Sudah waktunya lagi, yah?

Terakhir kali, mereka mencabut kuku tanganku dari jariku, menaburkan garam keatas daging tempat kuku tadinya tertanam. Kapan yah itu? Dua minggu lalu? Tiga minggu lalu? Entahlah, waktu berjalan sangat lambat di tempat kecil ini.

"Marco." Ujar seorang pria dari luar pintu baja yang dikunci rapat. "Kau tahu kau tidak perlu melakukan ini pada dirimu sendiri, bukan?"

"P-Persetan de-denganmu...." Tubuhku bergemetaran.

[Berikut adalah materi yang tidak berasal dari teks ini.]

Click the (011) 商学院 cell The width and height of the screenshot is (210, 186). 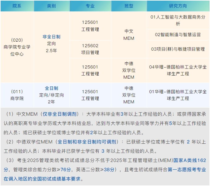click(x=17, y=95)
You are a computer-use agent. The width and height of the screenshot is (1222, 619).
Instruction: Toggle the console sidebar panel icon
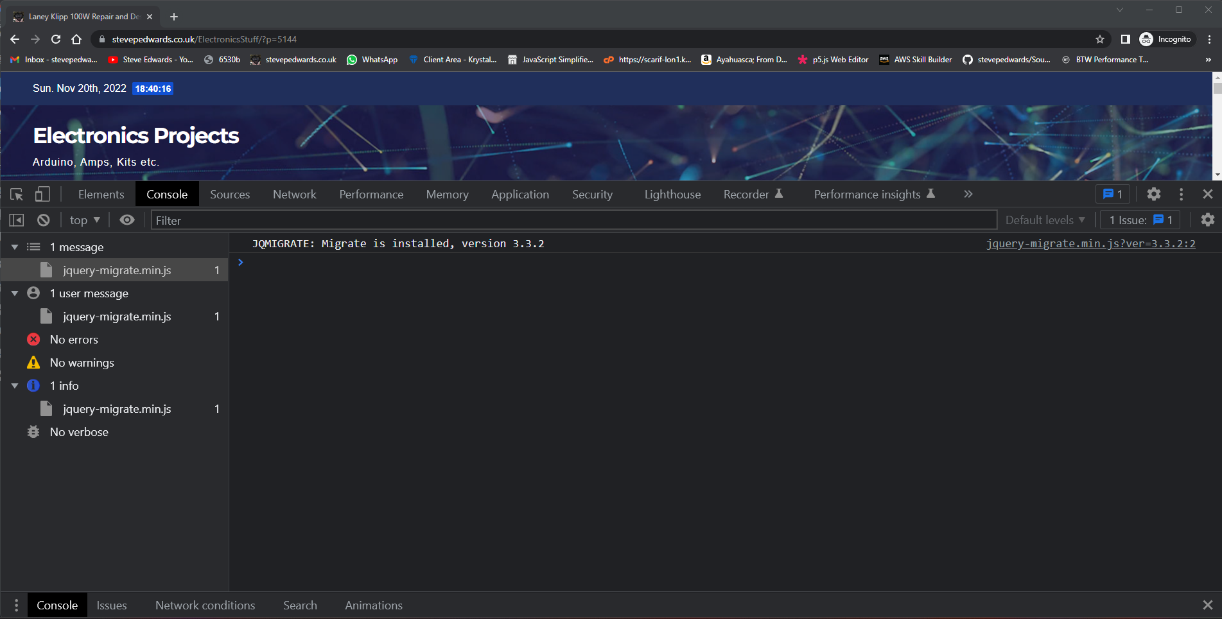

"Sudah lima-belas minggu, Marco." Pintu baja itu terbuka secara perlahan, menampakkan sesosok pria yang familiar, William. Awalnya aku juga kaget, tapi entah bagaimana dia masih hidup setelah kutembak tepat di kepalanya. "Kau tidak harus menderita seperti ini."

"Lebih baik kau tutup mulut kecilmu dan segeralah selesaikan ini."

"Kukira kau tidak peduli dengan siapapun." William mengambil kunci borgolku dari sabuknya, berjalan mendekatiku dengan dua orang menjaga dibelakangnya. "Kurasa aku salah."

"Marco! Kau harus segera keluar dari situ, mereka mengepungmu... Kalau kau berlama-lama, aku yakin mereka akan melumpuhkanmu dan menangkapmu!"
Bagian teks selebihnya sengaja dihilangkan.